● Directions for this task
All lines from the one with "How do I perform: Click" through the last are to be given again exactly as they stand in the data below, and only those.

(Saved data entries)
______________________________
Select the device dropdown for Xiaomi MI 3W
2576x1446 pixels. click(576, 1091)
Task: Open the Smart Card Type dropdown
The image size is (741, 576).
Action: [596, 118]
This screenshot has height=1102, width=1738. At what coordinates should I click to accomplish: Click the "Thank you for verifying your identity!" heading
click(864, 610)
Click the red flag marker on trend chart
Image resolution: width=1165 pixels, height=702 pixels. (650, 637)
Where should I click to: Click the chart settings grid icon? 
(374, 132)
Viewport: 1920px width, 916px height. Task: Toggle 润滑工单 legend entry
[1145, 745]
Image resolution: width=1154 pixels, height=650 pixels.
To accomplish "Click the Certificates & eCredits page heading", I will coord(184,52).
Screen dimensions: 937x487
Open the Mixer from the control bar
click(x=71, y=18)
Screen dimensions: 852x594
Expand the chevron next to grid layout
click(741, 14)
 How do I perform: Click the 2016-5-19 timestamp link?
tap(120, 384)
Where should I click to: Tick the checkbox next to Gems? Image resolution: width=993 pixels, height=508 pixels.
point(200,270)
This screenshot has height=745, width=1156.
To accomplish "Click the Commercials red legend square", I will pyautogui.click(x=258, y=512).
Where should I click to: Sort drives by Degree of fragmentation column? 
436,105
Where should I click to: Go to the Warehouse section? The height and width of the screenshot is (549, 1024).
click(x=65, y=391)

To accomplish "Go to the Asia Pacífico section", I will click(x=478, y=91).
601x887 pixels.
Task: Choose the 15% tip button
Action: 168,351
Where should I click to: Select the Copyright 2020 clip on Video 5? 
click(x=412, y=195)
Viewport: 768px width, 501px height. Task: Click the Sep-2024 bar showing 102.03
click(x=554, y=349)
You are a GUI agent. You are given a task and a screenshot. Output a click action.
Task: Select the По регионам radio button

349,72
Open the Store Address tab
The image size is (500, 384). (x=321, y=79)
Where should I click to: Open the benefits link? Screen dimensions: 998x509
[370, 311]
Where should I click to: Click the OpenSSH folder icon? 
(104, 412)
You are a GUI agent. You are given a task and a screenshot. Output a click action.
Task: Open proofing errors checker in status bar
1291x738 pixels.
______________________________
● Solution
 How do I perform: Click the 2016-5-19 timestamp link?
tap(120, 384)
Where should I click to: Tick the checkbox next to Gems? Image resolution: width=993 pixels, height=508 pixels.
point(200,270)
This screenshot has height=745, width=1156.
To accomplish "Click the Commercials red legend square", I will pyautogui.click(x=258, y=512).
Where should I click to: Sort drives by Degree of fragmentation column? 
436,105
Where should I click to: Go to the Warehouse section? The height and width of the screenshot is (549, 1024).
click(x=65, y=391)

To accomplish "Go to the Asia Pacífico section", I will click(x=478, y=91).
601x887 pixels.
Task: Choose the 15% tip button
Action: 168,351
Where should I click to: Select the Copyright 2020 clip on Video 5? 
click(x=412, y=195)
Viewport: 768px width, 501px height. Task: Click the Sep-2024 bar showing 102.03
click(x=554, y=349)
You are a GUI agent. You are given a task and a screenshot. Output a click action.
Task: Select the По регионам radio button

349,72
Open the Store Address tab
The image size is (500, 384). (x=321, y=79)
Where should I click to: Open the benefits link? Screen dimensions: 998x509
[370, 311]
Where should I click to: Click the OpenSSH folder icon? 
(104, 412)
You are a GUI agent. You are given a task and a screenshot. Output a click action.
Task: Open proofing errors checker in status bar
1291x738 pixels.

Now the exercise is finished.